Fig. 1: MHC II aAPCs stimulate functional antigen-specific murine CD4⁺ T cells.

a Design of MHC II aAPCs with MHC class II molecules (MHC II) as Signal 1 (S1) and anti-CD28 antibodies (αCD28) as Signal 2 (S2). S2 is either attached to aAPCs (S1/2) or delivered solubly (S1 + S2). Created with BioRender.com. b Fluorescent quantification of I-A^b_OVA and αCD28 conjugated to S1/2 and S1 aAPCs. c OT-II CD4⁺ T cell fold proliferation after 7 days of stimulation with I-A^b_OVA S1/2 aAPCs compared to polyclonal αCD3/αCD28 or I-A^b_CLIP aAPCs. d Day 7 OT-II fold proliferation following treatment with S1 aAPCs and titration of S2, compared to S1/2 or αCD3/αCD28 aAPCs. e Day 7 T-bet staining, f CD4⁺ lineage transcription factor staining, and g cytokine production of OT-II cells stimulated with S1/2 aAPCs in media containing: no cytokines, IL-2, T cell growth factor (TF) cytokine cocktail, or a Th1 mix (IL-2, IL-12p70, IFN-γ). h Day 7 cytokine production of OT-II cells stimulated with S1/2, S1 + S2, or αCD3/αCD28 aAPCs versus peptide-pulsed OT-II splenocytes or bone marrow-derived dendritic cells (BMDCs).

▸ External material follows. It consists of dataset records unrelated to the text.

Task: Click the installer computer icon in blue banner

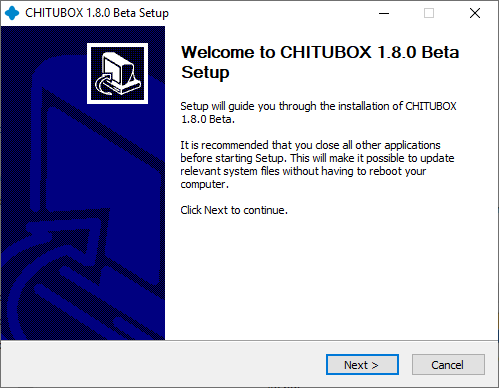Action: click(x=117, y=73)
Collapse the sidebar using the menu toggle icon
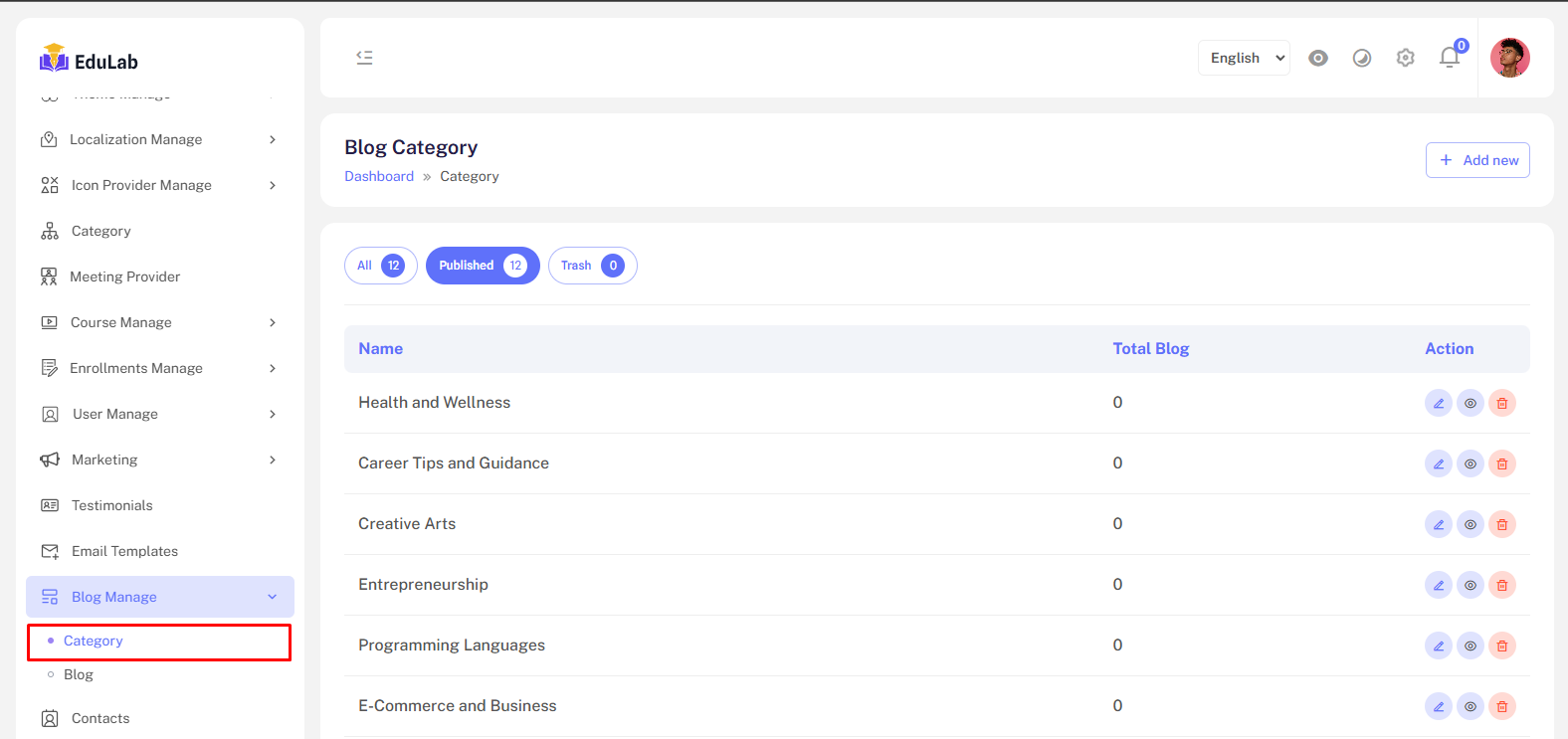 click(365, 58)
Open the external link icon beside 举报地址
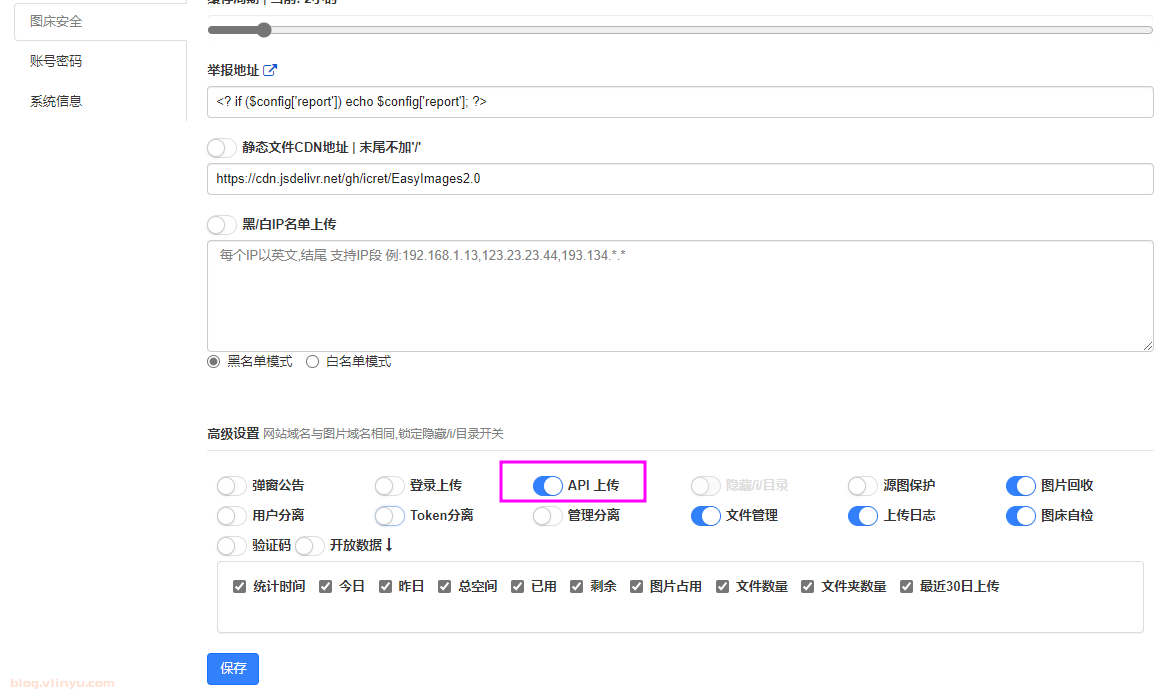 tap(270, 70)
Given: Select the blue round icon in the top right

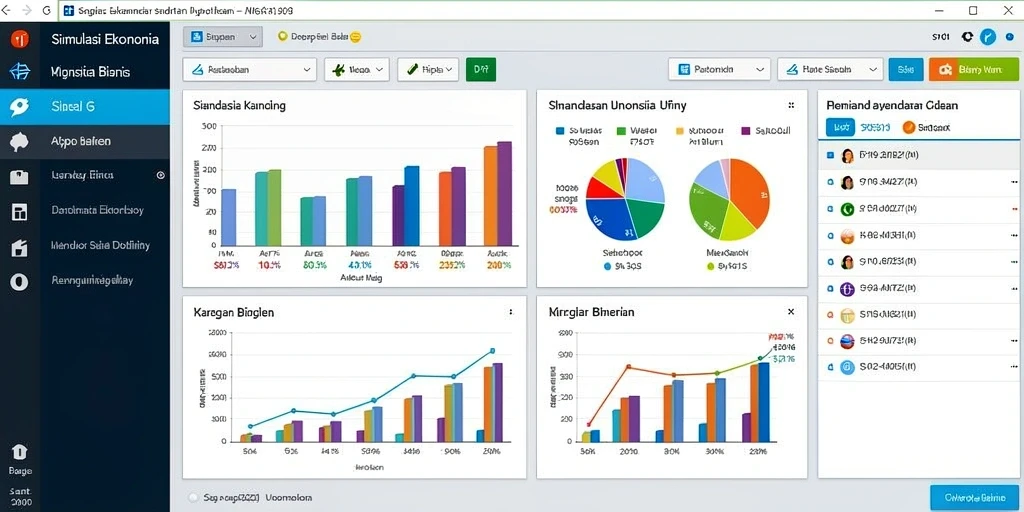Looking at the screenshot, I should click(988, 37).
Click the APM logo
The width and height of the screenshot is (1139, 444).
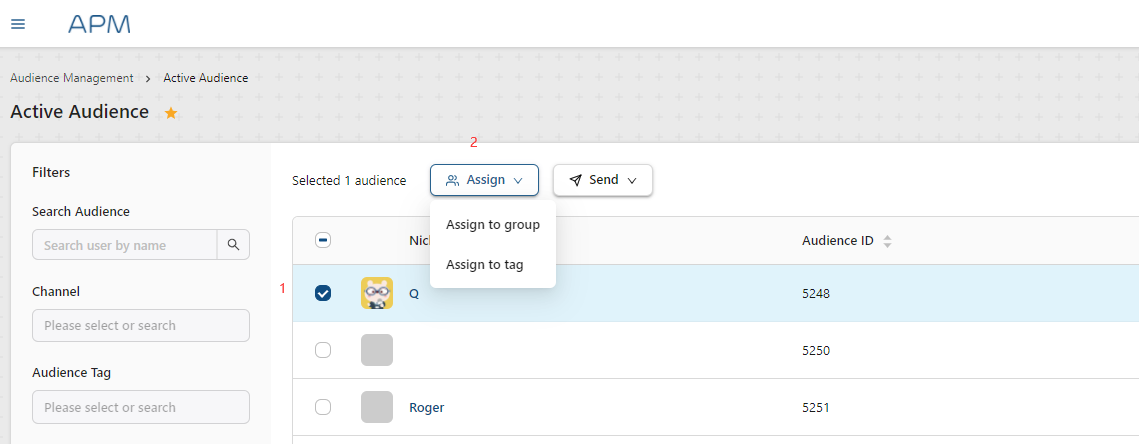(x=99, y=24)
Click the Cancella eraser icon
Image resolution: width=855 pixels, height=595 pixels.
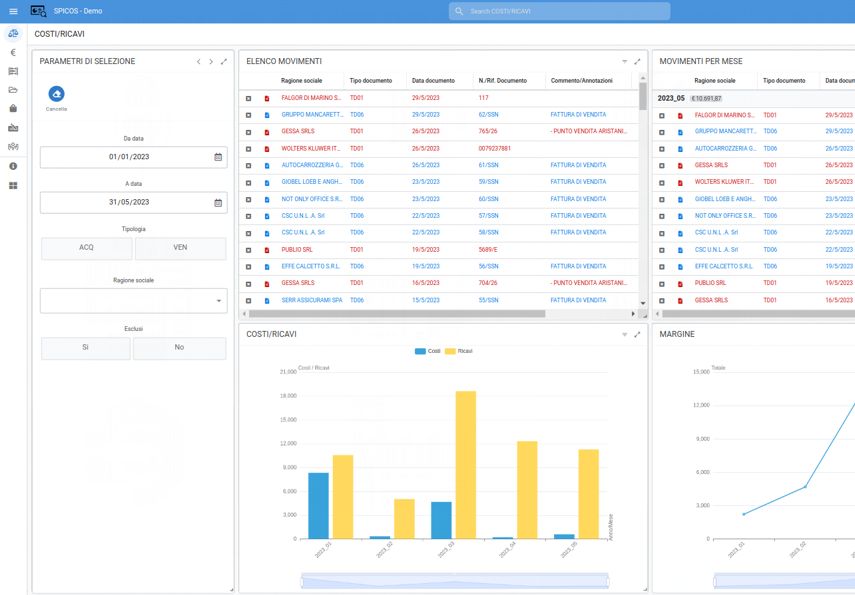(56, 94)
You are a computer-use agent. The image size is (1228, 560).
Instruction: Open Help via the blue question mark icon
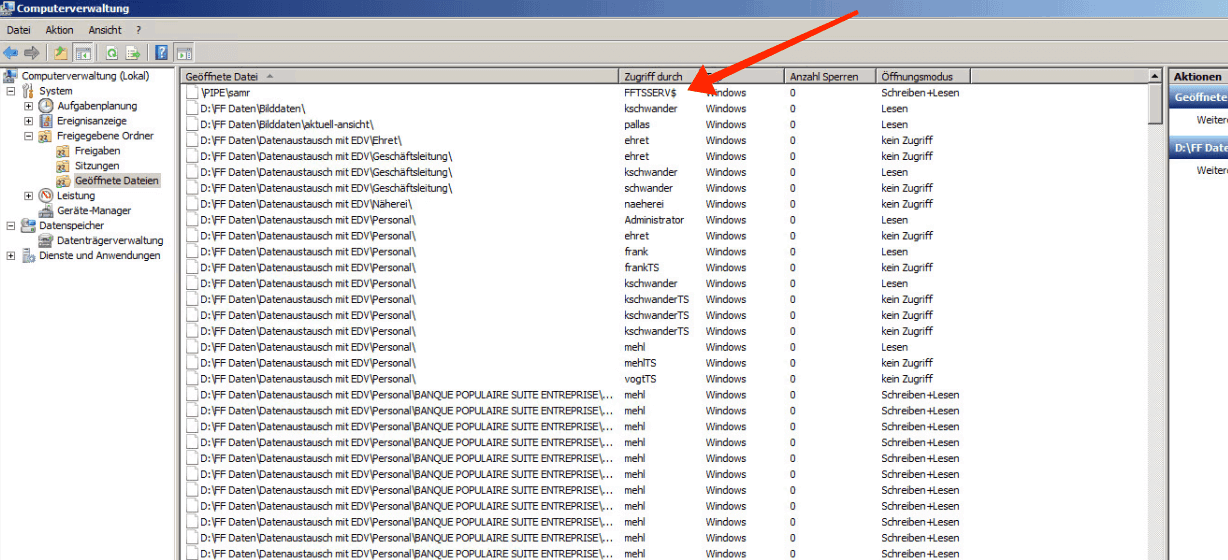[161, 53]
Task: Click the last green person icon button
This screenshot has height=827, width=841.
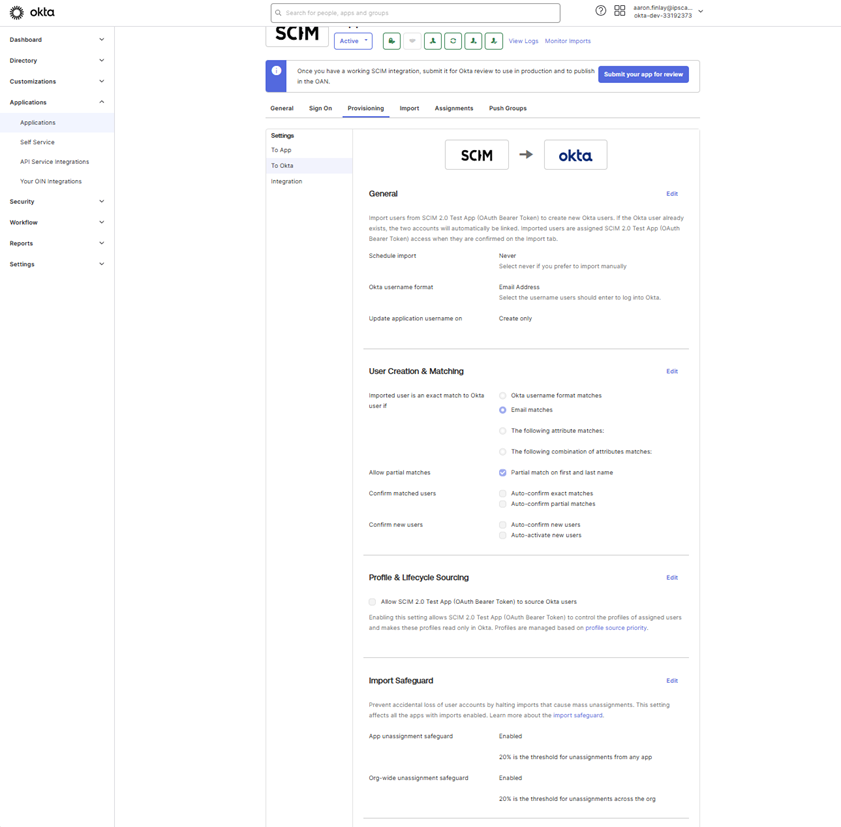Action: pos(494,41)
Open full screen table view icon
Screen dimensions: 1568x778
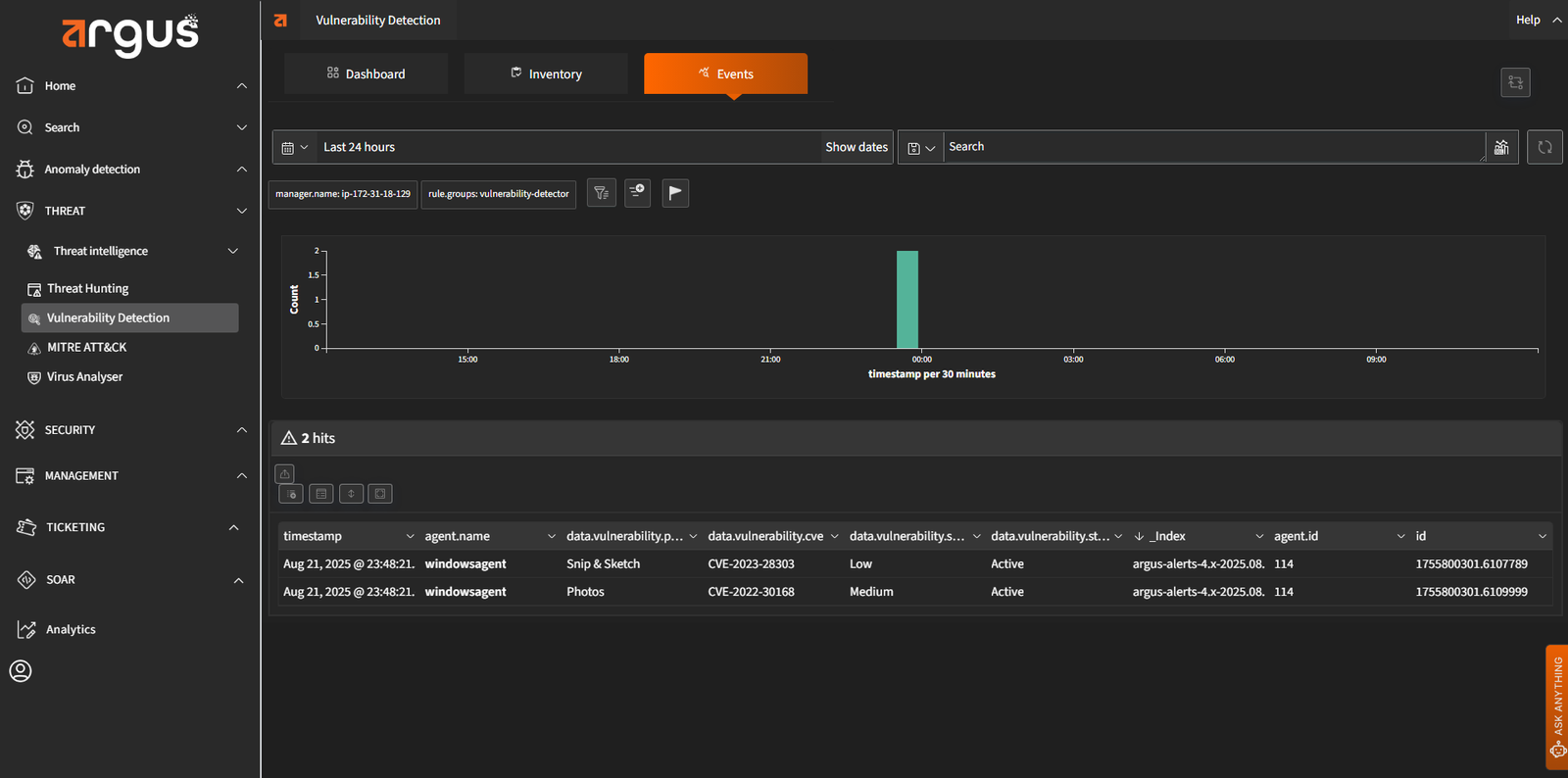(380, 494)
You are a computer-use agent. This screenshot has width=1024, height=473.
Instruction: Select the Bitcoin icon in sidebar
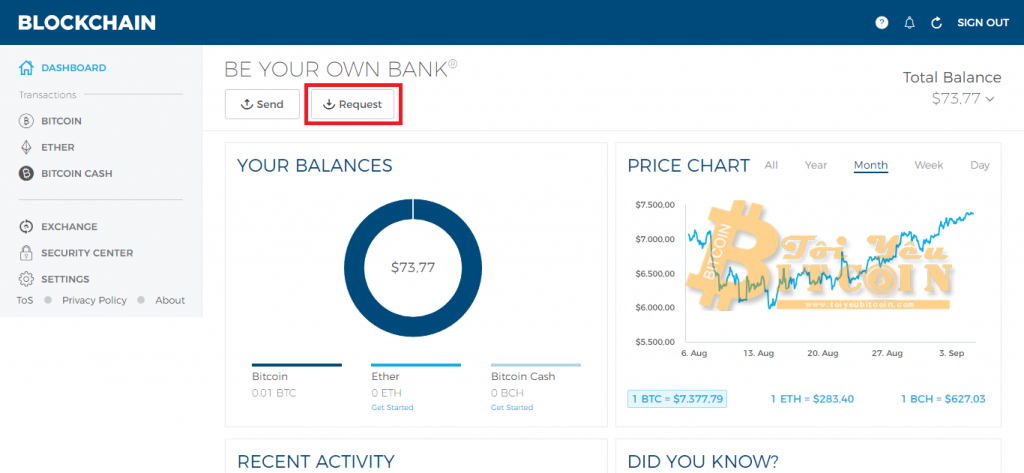(26, 121)
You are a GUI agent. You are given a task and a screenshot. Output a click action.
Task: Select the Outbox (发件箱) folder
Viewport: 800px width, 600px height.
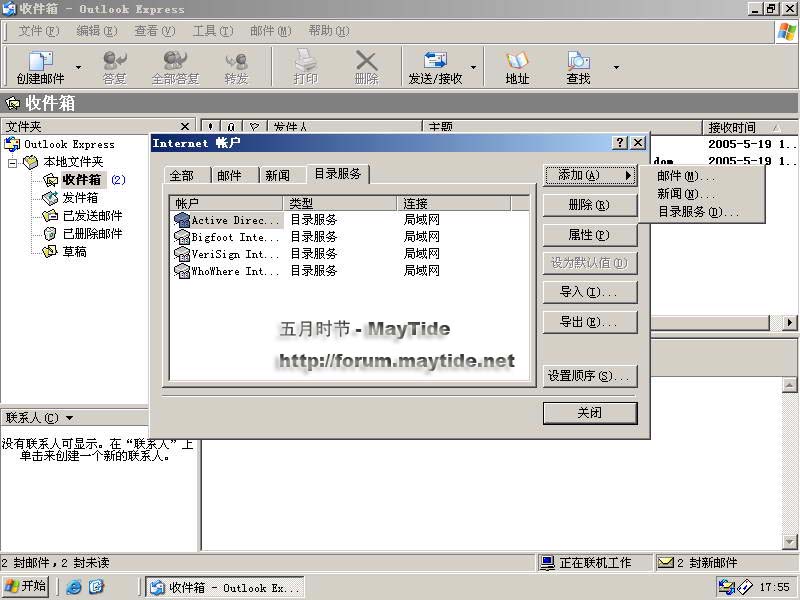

Data in (b–d, f–h) represent the mean ± standard error of the mean (s.e.m.) from three or more independent experiments. b n = 8, c, d n = 4 mice, f n = 3 (no cytokines) or 4 mice (naïve OT-II, IL-2, TF, Th1 mix), g n = 4 mice, h n = 4 (S1/2), 5 (BMDCs), or 6 mice (Naïve, Spleen APCs, αCD3/αCD28, S1 + S2), analyzed using (b) n unpaired Student’s t-test, two-tailed, c, d A one-way ANOVA compared to “no stim.” with Dunnet’s multiple-comparisons test, or f–h a two-way ANOVA with Tukey’s multiple-comparisons test.